Whilst this study makes an important contribution to knowledge of the psychological status of CRS and HIPEC patients throughout their in-hospital care, it does have limitations. To the authors’ knowledge, no psychological assessment tools have been validated specifically in patients undergoing CRS and HIPEC, and the measures used in this study may not target all of the relevant issues faced by this population. Additionally, scores on these measures are not a replacement for a clinical diagnosis determined by a mental health professional. Finally, the findings described in this study should be considered within the context of a relatively small cohort of patients, treated at a single centre, without a comparative group. Certainly, it would be beneficial for further research to be undertaken investigating the effectiveness of specific interventions aimed at enhancing the psychological wellbeing of these surgical patients. Although outside the scope of this study, the findings do not contribute to any conclusions about the longer-term psychological and surgical outcomes for these patients. In addition, future research studies should investigate the association between psychological status change over time with patient characteristics, surgical outcomes and quality of life. Other important outcomes that were not explored in this study should also be investigated, including but not limited to marital status, income, educational level and severity of pain. Finally, as previously highlighted, the self-reported assessment of psychological distress from preoperative work-up (approximately two weeks prior to surgery) to hospital discharge may not have provided enough time between these follow-up points for patients to psychologically adjust to their treatment and for a change to be observed.

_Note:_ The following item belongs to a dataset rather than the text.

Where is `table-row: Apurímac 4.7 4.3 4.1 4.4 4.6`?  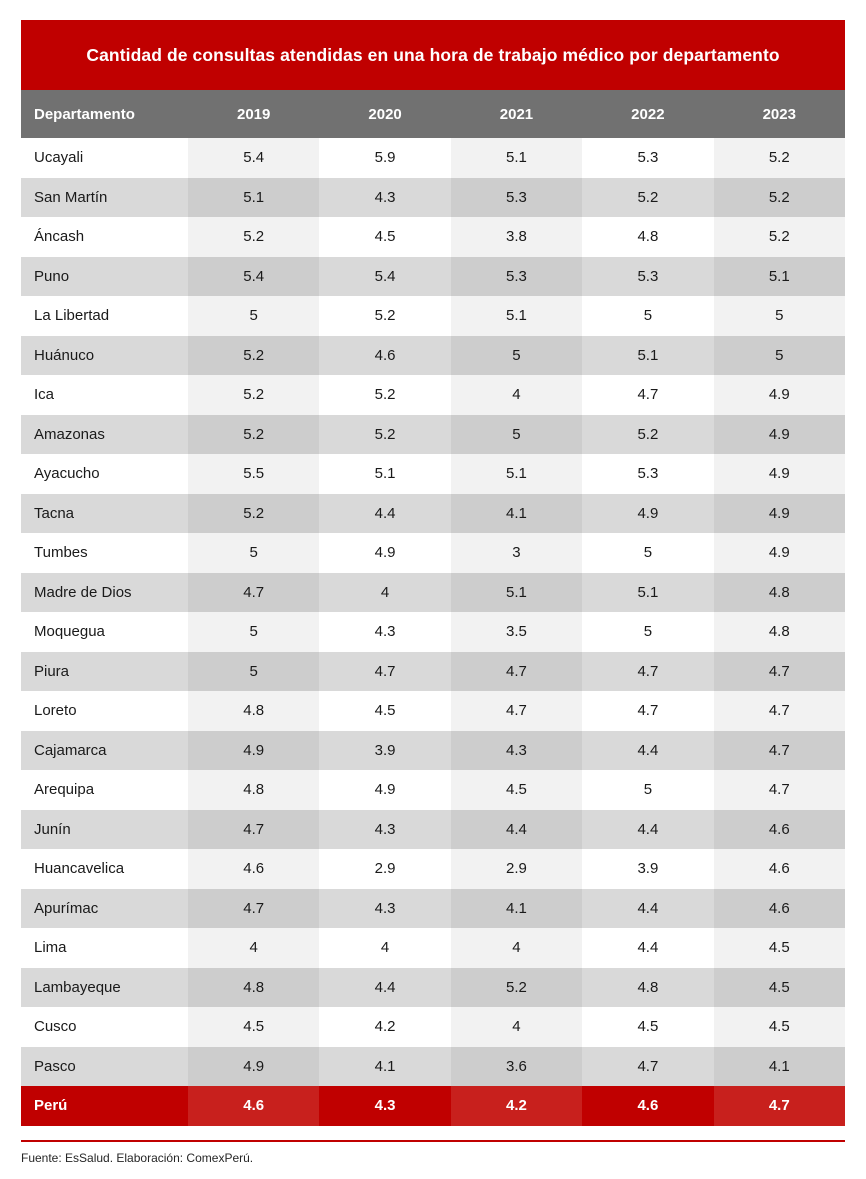
table-row: Apurímac 4.7 4.3 4.1 4.4 4.6 is located at coordinates (433, 908).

In conclusion, results from this prospective cohort study demonstrate that most patients scheduled to undergo maximally invasive CRS and HIPEC reported no changes in the clinical course of depression, stress and distress between the preoperative period and hospital discharge, whereas anxiety scores significantly increased during the in-hospital period. Most of the postoperative surgical outcomes investigated were not associated with preoperative levels of depression, anxiety, stress or distress. Whilst the ongoing provision of in-hospital psychological support is critical for this unique patient group, there are opportunities to further develop the psychological measures used, evaluate the effectiveness of specific psychological interventions, and continue developing strategies for reducing the high levels of distress in this population.